• [Data excerpts]
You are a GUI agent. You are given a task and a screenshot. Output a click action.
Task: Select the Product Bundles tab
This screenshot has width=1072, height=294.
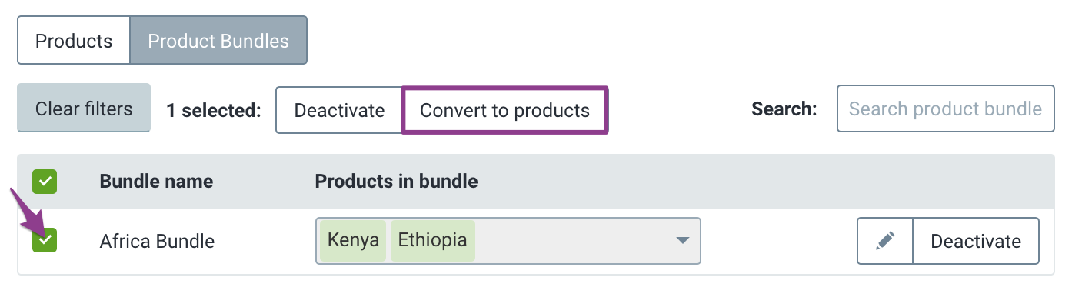point(218,41)
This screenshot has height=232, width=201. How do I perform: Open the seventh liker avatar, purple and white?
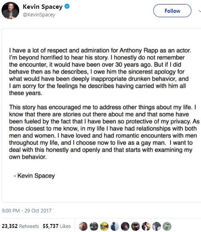pyautogui.click(x=146, y=226)
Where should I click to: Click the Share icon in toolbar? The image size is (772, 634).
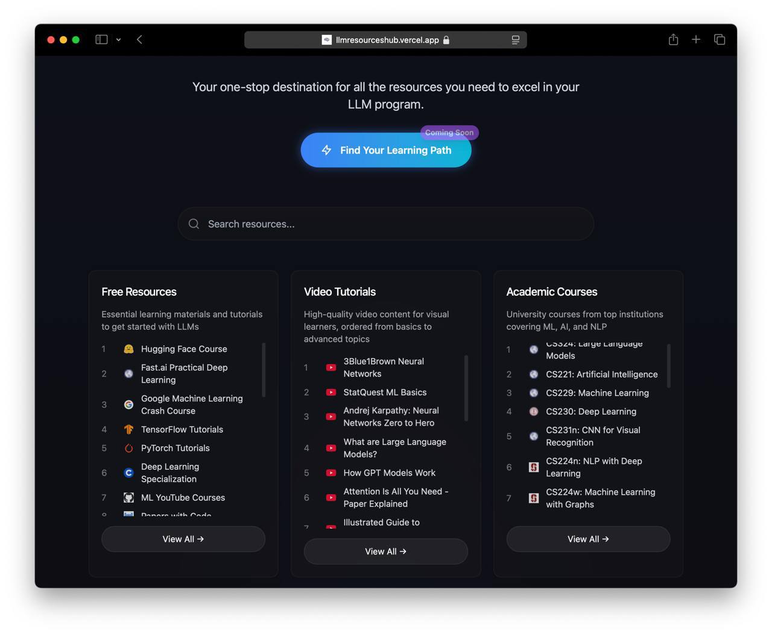click(673, 39)
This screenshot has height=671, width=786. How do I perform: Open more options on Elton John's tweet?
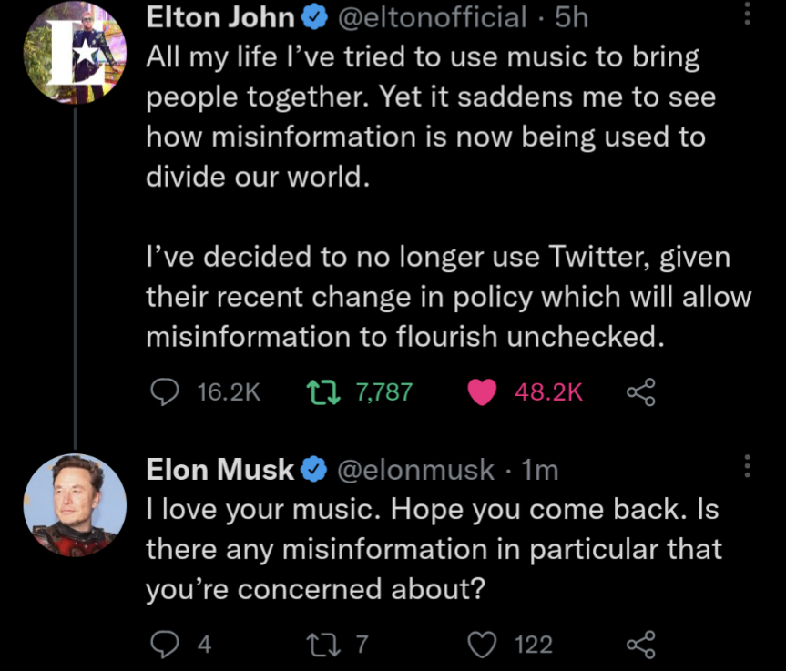coord(747,14)
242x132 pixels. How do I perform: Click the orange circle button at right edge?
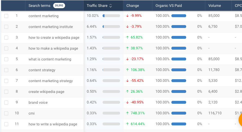[240, 120]
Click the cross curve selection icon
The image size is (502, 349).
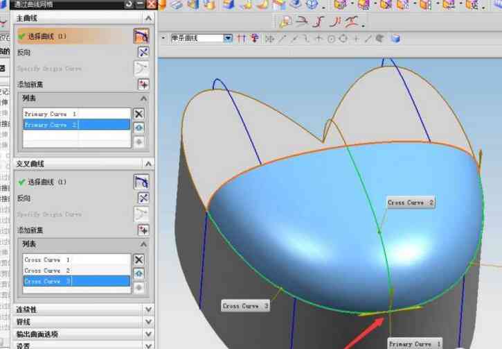tap(141, 182)
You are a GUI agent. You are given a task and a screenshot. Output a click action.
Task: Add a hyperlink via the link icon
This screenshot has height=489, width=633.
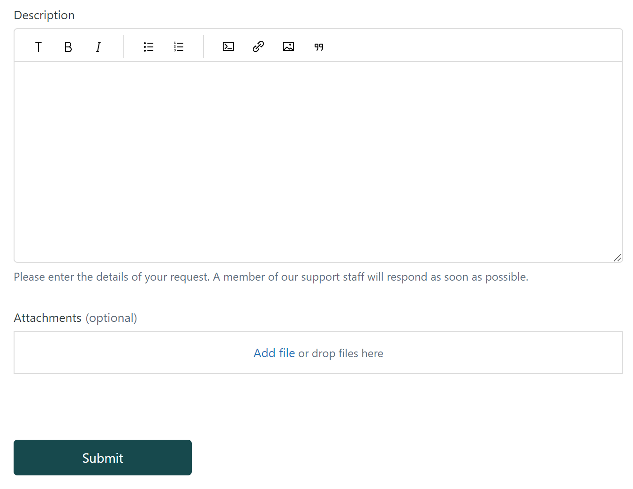click(x=258, y=47)
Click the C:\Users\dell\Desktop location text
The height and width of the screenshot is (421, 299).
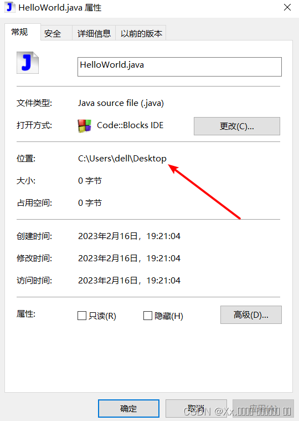tap(122, 159)
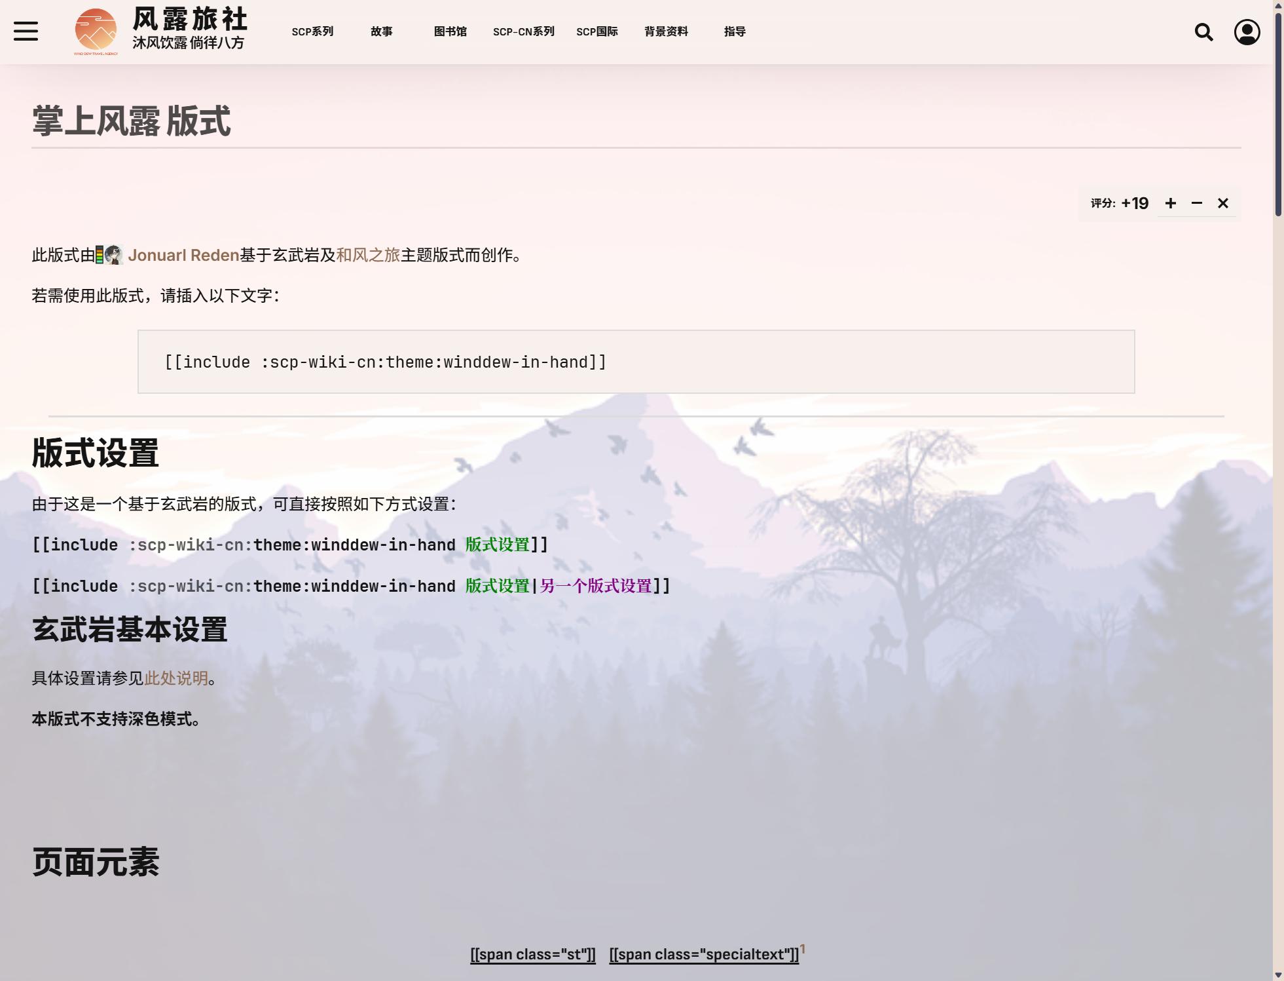The width and height of the screenshot is (1284, 981).
Task: Open the 背景资料 menu item
Action: coord(666,31)
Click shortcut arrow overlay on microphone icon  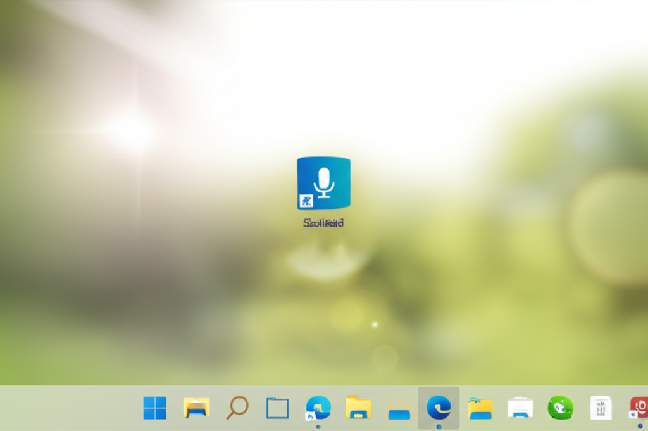[306, 202]
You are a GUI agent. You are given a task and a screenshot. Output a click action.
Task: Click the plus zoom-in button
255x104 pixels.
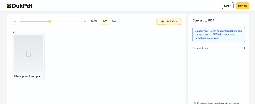point(85,21)
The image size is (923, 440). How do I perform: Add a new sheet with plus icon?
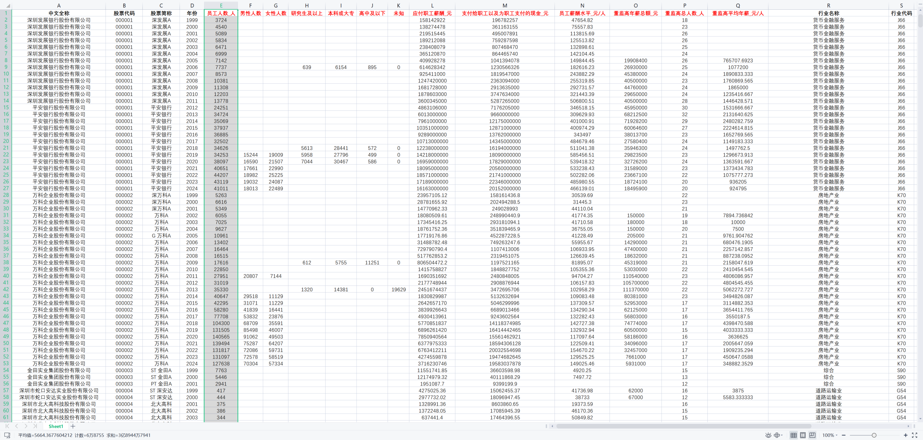pyautogui.click(x=73, y=426)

• [What is being asked] Starting at the line that has "This screenshot has height=232, width=201." and ending with the line that has "click(x=258, y=47)", write out that part of the material again with "screen capture" substituted for every "screenshot" and nothing else changed. Leave the pictures out.

• [Reply to the exercise]
This screen capture has height=232, width=201. How do I perform: Open the seventh liker avatar, purple and white?
pyautogui.click(x=146, y=226)
Where should I click to: Click the Share icon in toolbar? The image size is (772, 634).
click(673, 39)
This screen capture has height=671, width=786. How do I perform: Open more options on Elton John's tweet?
coord(747,14)
242x132 pixels. How do I perform: Click the orange circle button at right edge?
[240, 120]
Click the cross curve selection icon
The image size is (502, 349).
tap(141, 182)
You are a GUI agent. You are given a task and a screen capture. Output a click action.
Task: Add a hyperlink via the link icon
This screen capture has height=489, width=633.
click(x=258, y=47)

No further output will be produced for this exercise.